Most of what I said can be googled and found in less than 2 minutes for confirmation, but I guess the killer point here is lack of soil fertility. Ignore all the damage and problems this would cause, it still wouldn't work because the amazon soil is terribly poor in nutrients.

http://wwf.panda.org/what_we_do/where_we_work/amazon/about_the_amazon/ecosystems_amazon/rainforests/

"Tropical soils are notoriously thin and poor in nutrients. In some parts of the Amazon River Basin, white, sandy soils are found, which have evolved through erosion over hundreds of millions of years. And yet, although these soils have lost their mineral content and fertility, rich rainforests grow on them."

I think the impact will be insignificant. And if don't agree, let's leave 15% of amazon intact, perhaps this would convince you


It's not far from becoming 15% even without your 'plan'. The first pic is the original forest, the third one is just about how it is nowadays.



It's also worth noting this isn't the first forest we fuck around with - nowadays most of the state of São Paulo i ridden with air pollution and large chunks of smog as well as bigger temperature variation, despite in the past being one of the biggest concetrations of rainforest:



For the record, it isn't just rainforests we do that to. Meet what's left of the Cerrado, a savannah-like region in central Brazil where soil is a lot more fertile and where most of the soy agricultural expansion is happening in (the second pic is from 2002 - not even up to date, probably considerably smaller after the soy boom and chinese partnerships):



We won't know what the consequences are for sure until rainforests are cut.

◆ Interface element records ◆
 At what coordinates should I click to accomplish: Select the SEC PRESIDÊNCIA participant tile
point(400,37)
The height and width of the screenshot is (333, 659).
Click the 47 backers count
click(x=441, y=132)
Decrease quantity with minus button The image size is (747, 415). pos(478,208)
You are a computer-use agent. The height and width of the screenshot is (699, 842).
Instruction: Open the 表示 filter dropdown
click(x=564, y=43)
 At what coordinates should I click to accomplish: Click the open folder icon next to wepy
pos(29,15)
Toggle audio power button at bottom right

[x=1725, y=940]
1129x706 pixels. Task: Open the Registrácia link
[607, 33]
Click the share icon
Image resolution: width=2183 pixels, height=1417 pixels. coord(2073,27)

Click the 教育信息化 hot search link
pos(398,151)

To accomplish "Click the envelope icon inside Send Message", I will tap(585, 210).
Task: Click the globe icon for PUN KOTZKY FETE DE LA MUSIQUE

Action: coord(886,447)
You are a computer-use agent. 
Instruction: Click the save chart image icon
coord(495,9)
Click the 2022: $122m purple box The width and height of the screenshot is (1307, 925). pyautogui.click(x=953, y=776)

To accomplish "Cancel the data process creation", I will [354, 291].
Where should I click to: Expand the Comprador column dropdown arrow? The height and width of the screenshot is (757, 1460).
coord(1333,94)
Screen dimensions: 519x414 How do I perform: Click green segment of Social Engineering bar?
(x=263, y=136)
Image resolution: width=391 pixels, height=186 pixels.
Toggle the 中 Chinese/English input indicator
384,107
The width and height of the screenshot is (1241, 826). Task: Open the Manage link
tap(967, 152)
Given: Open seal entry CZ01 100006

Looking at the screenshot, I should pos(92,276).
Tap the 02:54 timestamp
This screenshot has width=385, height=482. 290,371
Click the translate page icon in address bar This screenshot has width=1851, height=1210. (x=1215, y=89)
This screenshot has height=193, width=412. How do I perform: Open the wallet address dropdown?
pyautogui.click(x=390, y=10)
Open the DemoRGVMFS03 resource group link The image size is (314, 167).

◆ SHORT TASK ◆
Please pick up the Amazon deforestation text after its final sentence and carry it on in the same voice.

◆ THE ANSWER ◆
So we just try and hope for the best? Won't work.

Also farmland can always be turned back into rainforest, so everything can be reversed at any time.


No, it can't. A rainforest takes many many years to grow back, since larger trees have longer lives than crops. Also, crops lower the already acid soil of the amazon's fertility.




Anyhow, there's enough food to feed all the world's population and then some, hardship is in the spread of food.


Juq's got it nailed. Save from Africa and East Asia, population growth is too limited to ever threaten the agricultural growth of the world and our ever-increasing capacity to generate food. The issue is always spread.